Task objective:
If a line in the entries below includes "computer", show that line.
Exercise data: Begin
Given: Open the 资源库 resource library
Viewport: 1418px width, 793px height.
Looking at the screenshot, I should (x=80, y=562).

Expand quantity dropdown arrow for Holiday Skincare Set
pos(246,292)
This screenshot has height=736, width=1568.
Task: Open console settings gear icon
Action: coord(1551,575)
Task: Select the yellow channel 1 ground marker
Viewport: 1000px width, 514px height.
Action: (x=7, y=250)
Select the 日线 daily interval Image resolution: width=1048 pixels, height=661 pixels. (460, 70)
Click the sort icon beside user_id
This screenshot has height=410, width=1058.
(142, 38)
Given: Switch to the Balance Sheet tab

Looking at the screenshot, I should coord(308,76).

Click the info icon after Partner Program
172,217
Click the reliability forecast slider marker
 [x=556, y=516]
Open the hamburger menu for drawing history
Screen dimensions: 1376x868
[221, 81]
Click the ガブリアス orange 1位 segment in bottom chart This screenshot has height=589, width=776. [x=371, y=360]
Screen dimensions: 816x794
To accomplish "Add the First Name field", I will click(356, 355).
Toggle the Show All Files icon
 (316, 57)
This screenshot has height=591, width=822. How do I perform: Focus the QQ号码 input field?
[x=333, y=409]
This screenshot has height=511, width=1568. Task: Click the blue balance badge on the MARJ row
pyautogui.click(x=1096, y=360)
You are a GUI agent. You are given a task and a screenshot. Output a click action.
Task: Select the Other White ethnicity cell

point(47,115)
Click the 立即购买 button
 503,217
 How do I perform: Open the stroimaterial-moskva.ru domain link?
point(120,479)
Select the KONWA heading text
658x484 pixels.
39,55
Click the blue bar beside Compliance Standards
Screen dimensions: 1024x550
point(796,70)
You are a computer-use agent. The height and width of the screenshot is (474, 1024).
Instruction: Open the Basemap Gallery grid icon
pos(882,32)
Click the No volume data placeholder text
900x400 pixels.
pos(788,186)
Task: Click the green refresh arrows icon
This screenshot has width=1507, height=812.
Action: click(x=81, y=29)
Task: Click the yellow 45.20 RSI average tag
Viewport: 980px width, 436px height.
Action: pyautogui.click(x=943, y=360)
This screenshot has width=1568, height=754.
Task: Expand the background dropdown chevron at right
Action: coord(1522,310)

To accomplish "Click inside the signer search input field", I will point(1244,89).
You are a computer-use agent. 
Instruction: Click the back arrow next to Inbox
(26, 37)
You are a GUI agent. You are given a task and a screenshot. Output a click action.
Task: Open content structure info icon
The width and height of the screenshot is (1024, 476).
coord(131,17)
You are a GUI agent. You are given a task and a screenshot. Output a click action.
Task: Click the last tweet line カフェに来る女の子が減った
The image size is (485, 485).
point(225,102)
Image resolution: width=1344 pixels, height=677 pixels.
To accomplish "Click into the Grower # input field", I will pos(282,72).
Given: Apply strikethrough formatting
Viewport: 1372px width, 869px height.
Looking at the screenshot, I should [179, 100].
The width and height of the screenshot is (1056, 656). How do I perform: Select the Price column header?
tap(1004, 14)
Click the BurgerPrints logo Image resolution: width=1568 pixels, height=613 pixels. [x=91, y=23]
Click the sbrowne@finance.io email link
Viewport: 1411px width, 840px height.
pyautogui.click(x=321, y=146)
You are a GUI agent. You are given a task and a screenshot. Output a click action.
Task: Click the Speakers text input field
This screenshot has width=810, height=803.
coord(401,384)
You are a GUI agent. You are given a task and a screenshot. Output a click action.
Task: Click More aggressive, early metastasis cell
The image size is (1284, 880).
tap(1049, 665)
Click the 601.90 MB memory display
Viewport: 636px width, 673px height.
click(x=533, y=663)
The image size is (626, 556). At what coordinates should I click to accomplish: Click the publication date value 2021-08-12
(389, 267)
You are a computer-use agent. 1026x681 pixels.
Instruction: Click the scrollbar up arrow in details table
Exercise data: End
Written solution:
You are a computer-use agent. The height and width of the screenshot is (474, 1024).
You are a computer-use agent. 
You are a computer-use agent. 1026x681 pixels.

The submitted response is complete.